→ **What the task requires**: Of all the entries below, only the lines from the one with "Identify the click" up to and including the one with "[Facebook] (31, 970)" are to be duplicated exactly.

→ **Entries shown**:

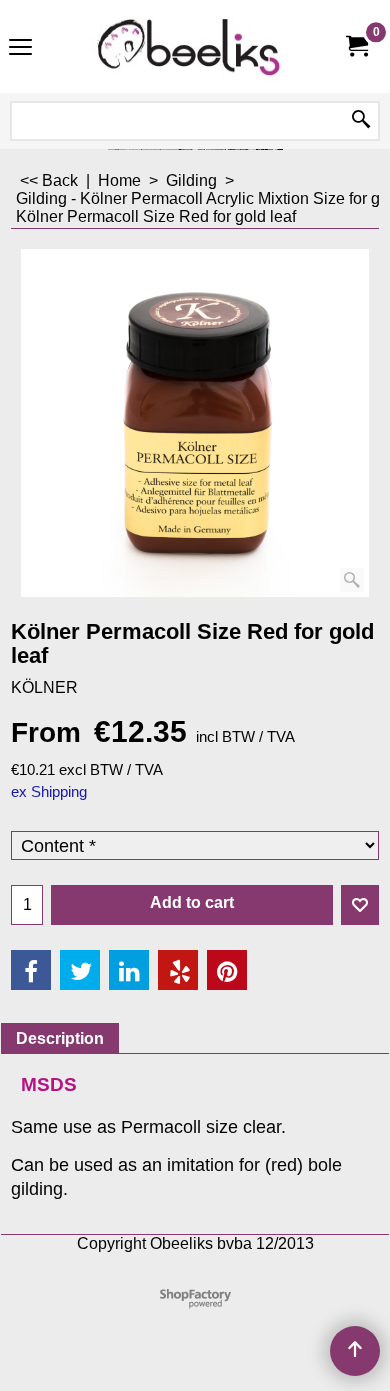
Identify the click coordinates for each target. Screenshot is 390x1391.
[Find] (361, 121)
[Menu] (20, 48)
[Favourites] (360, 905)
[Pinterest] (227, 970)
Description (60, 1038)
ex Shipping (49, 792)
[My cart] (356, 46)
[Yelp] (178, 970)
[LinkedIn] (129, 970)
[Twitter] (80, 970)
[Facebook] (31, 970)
---
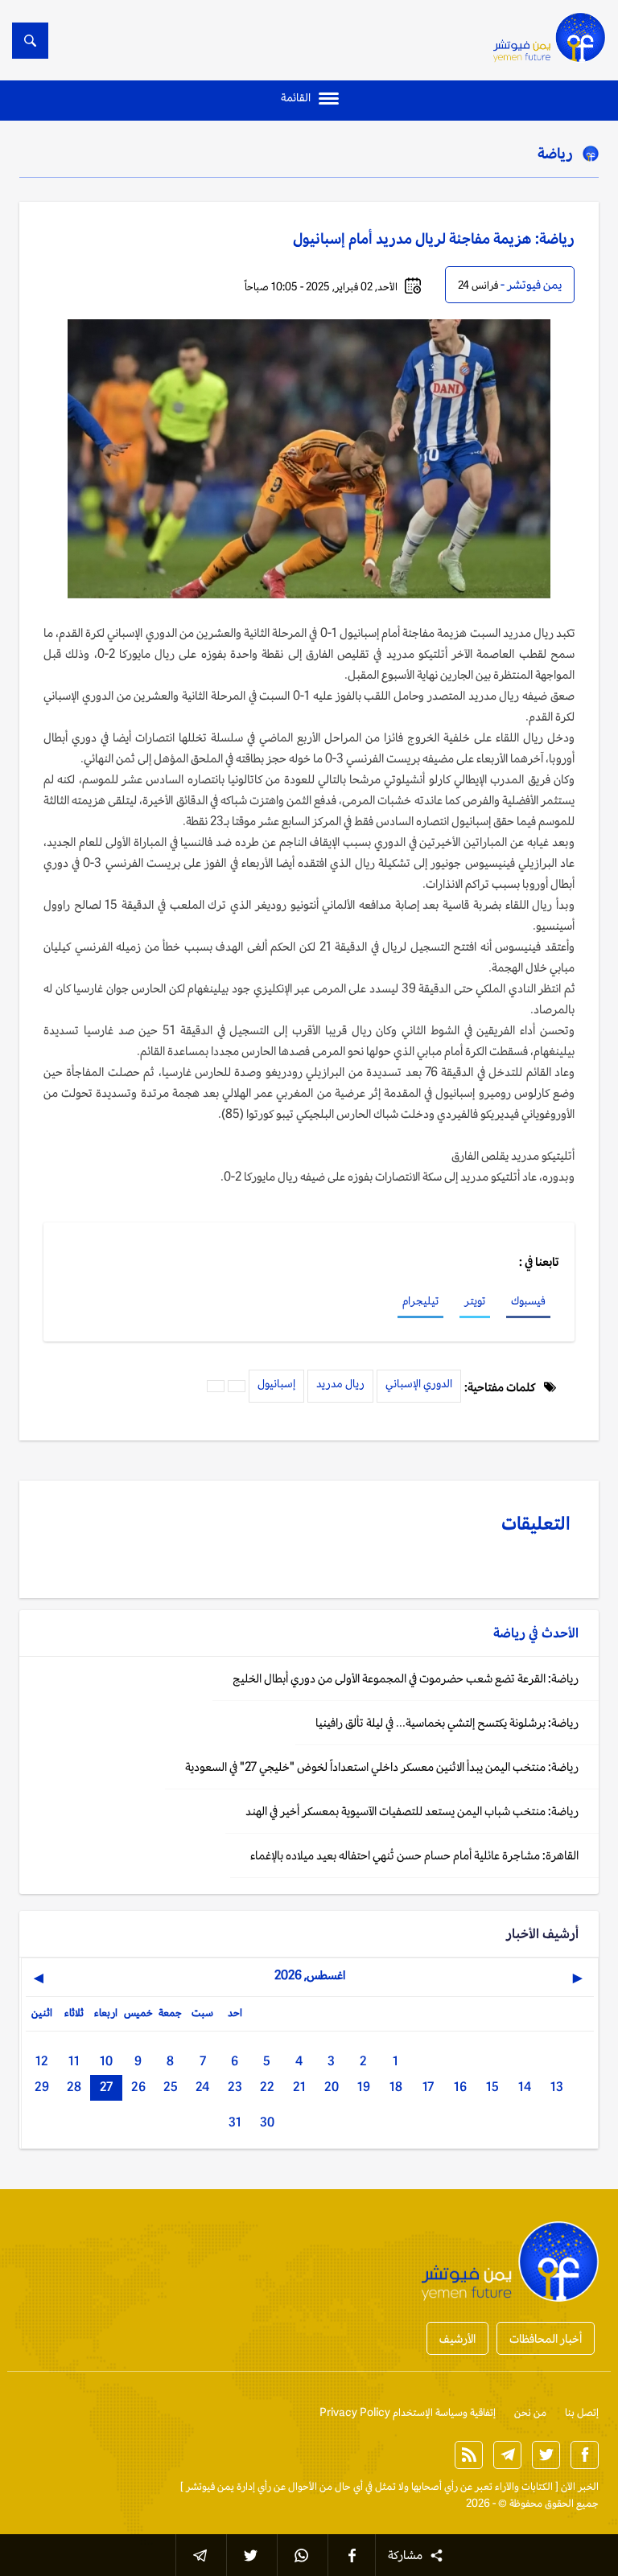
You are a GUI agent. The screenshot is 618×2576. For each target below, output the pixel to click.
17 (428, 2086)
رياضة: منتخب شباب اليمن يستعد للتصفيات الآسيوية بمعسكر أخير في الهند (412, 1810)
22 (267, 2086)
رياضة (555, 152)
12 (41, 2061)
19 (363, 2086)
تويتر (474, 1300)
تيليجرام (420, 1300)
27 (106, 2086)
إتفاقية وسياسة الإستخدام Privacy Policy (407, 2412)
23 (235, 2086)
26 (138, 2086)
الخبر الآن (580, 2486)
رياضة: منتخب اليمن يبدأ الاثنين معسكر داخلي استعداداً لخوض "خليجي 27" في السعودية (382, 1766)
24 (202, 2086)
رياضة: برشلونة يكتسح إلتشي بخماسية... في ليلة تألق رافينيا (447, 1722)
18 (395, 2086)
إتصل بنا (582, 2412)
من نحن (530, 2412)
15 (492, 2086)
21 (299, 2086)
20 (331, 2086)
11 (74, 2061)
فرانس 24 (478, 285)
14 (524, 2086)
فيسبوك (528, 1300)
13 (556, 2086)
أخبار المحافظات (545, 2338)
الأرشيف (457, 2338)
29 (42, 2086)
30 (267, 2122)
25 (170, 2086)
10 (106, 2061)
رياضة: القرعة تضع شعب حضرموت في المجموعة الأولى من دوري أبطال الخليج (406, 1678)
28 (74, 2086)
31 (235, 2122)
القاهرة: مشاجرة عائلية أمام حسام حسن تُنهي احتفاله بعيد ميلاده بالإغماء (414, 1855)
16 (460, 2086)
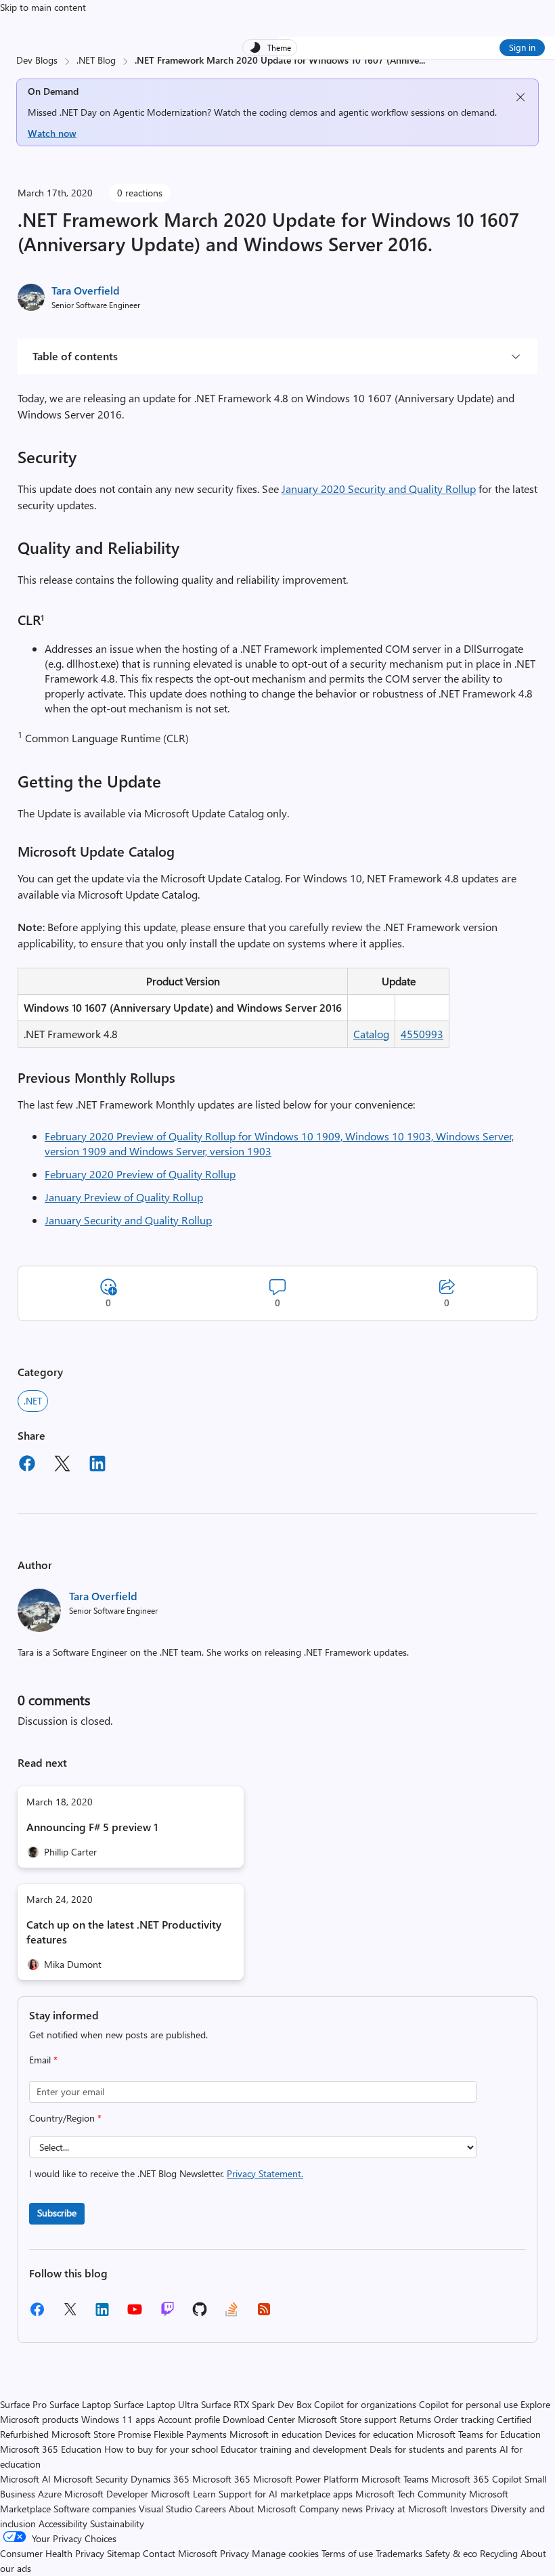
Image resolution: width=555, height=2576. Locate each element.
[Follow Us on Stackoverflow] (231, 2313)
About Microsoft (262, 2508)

→ **Response**:
Identify the click coordinates for each target. Screenshot is 390x1391.
[Find] (361, 121)
[Menu] (20, 48)
[Favourites] (360, 905)
[Pinterest] (227, 970)
Description (60, 1038)
ex Shipping (49, 792)
[My cart] (356, 46)
[Yelp] (178, 970)
[LinkedIn] (129, 970)
[Twitter] (80, 970)
[Facebook] (31, 970)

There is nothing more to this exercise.